BEGIN Supplied material

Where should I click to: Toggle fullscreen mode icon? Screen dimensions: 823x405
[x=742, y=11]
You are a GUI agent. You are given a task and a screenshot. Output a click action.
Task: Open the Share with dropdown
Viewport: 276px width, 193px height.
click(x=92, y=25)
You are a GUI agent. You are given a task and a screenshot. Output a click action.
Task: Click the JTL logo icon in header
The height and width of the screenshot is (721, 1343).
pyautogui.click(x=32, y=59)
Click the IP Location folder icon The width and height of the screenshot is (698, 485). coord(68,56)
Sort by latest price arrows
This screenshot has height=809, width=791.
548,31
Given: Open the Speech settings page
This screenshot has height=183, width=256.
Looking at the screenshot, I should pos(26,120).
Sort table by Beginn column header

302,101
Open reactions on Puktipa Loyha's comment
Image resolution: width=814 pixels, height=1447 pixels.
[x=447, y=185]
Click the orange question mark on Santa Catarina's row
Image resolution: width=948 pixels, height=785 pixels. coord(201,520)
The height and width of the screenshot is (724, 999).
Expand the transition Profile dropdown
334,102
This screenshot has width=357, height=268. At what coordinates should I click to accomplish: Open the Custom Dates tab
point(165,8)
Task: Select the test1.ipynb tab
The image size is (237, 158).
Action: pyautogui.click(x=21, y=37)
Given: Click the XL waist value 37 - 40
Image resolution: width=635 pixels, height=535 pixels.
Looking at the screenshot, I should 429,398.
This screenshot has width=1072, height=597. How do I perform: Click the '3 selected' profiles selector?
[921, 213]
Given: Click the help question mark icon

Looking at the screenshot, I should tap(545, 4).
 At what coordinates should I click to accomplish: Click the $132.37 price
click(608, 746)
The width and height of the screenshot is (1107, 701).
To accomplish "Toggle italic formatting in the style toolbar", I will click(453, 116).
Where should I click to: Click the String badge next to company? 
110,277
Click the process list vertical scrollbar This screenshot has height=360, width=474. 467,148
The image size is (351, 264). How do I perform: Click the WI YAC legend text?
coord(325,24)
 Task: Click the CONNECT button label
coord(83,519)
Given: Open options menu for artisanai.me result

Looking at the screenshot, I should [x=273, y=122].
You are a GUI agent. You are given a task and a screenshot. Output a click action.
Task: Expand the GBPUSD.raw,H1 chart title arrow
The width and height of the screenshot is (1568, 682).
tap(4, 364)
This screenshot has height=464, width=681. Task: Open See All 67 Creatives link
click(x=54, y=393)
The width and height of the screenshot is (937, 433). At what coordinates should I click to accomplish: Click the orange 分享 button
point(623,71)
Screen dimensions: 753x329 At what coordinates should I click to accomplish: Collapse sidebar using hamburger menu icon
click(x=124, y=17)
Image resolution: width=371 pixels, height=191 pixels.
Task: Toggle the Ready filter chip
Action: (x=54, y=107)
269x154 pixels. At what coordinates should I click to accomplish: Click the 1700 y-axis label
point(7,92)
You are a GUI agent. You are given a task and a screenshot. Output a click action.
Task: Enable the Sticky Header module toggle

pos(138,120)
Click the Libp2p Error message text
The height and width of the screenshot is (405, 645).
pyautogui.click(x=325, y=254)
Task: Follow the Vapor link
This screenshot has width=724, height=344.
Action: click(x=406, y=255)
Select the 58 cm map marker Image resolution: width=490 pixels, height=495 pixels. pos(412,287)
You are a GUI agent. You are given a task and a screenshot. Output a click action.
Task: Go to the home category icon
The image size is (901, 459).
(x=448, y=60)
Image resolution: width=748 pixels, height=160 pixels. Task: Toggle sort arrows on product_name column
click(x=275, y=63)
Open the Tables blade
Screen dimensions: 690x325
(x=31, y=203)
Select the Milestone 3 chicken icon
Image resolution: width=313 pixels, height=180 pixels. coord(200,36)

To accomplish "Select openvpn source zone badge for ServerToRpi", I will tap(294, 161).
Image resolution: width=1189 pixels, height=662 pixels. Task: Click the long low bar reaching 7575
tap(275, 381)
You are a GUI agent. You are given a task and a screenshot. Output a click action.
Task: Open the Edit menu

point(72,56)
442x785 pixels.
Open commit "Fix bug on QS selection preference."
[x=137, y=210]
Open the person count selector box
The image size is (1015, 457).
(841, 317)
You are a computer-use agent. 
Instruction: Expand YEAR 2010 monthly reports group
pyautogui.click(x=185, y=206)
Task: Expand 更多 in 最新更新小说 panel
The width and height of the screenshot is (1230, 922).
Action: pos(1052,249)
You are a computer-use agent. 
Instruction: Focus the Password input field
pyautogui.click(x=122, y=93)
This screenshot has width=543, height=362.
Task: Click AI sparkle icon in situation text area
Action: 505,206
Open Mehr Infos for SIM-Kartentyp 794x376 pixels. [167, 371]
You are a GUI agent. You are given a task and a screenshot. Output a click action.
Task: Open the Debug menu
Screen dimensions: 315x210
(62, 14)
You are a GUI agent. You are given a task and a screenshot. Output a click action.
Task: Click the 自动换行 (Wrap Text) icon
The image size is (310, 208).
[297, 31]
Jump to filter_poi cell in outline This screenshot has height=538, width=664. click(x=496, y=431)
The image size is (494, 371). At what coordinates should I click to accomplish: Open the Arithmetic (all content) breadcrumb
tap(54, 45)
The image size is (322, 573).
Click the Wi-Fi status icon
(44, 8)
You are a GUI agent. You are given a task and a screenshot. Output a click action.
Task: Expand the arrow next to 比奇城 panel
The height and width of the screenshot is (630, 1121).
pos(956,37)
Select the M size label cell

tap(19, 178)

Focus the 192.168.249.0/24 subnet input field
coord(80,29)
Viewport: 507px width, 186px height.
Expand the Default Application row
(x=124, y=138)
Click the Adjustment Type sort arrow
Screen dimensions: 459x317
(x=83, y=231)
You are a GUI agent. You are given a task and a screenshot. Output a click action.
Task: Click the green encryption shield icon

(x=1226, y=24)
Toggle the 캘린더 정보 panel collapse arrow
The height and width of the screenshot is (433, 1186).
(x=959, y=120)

END Supplied material

**Work to complete:**
The answer is the line containing "Task: Expand 更多 in 最新更新小说 panel" together with every line after it in the records, repeated exactly and with nothing else.

**Solution:**
Task: Expand 更多 in 最新更新小说 panel
The width and height of the screenshot is (1230, 922).
Action: pos(1052,249)
You are a computer-use agent. 
Instruction: Focus the Password input field
pyautogui.click(x=122, y=93)
This screenshot has width=543, height=362.
Task: Click AI sparkle icon in situation text area
Action: 505,206
Open Mehr Infos for SIM-Kartentyp 794x376 pixels. [167, 371]
You are a GUI agent. You are given a task and a screenshot. Output a click action.
Task: Open the Debug menu
Screen dimensions: 315x210
(62, 14)
You are a GUI agent. You are given a task and a screenshot. Output a click action.
Task: Click the 自动换行 (Wrap Text) icon
The image size is (310, 208).
[297, 31]
Jump to filter_poi cell in outline This screenshot has height=538, width=664. click(x=496, y=431)
The image size is (494, 371). At what coordinates should I click to accomplish: Open the Arithmetic (all content) breadcrumb
tap(54, 45)
The image size is (322, 573).
Click the Wi-Fi status icon
(44, 8)
You are a GUI agent. You are given a task and a screenshot. Output a click action.
Task: Expand the arrow next to 比奇城 panel
The height and width of the screenshot is (630, 1121).
pos(956,37)
Select the M size label cell

tap(19, 178)

Focus the 192.168.249.0/24 subnet input field
coord(80,29)
Viewport: 507px width, 186px height.
Expand the Default Application row
(x=124, y=138)
Click the Adjustment Type sort arrow
Screen dimensions: 459x317
(x=83, y=231)
You are a GUI agent. You are given a task and a screenshot. Output a click action.
Task: Click the green encryption shield icon

(x=1226, y=24)
Toggle the 캘린더 정보 panel collapse arrow
The height and width of the screenshot is (433, 1186).
(x=959, y=120)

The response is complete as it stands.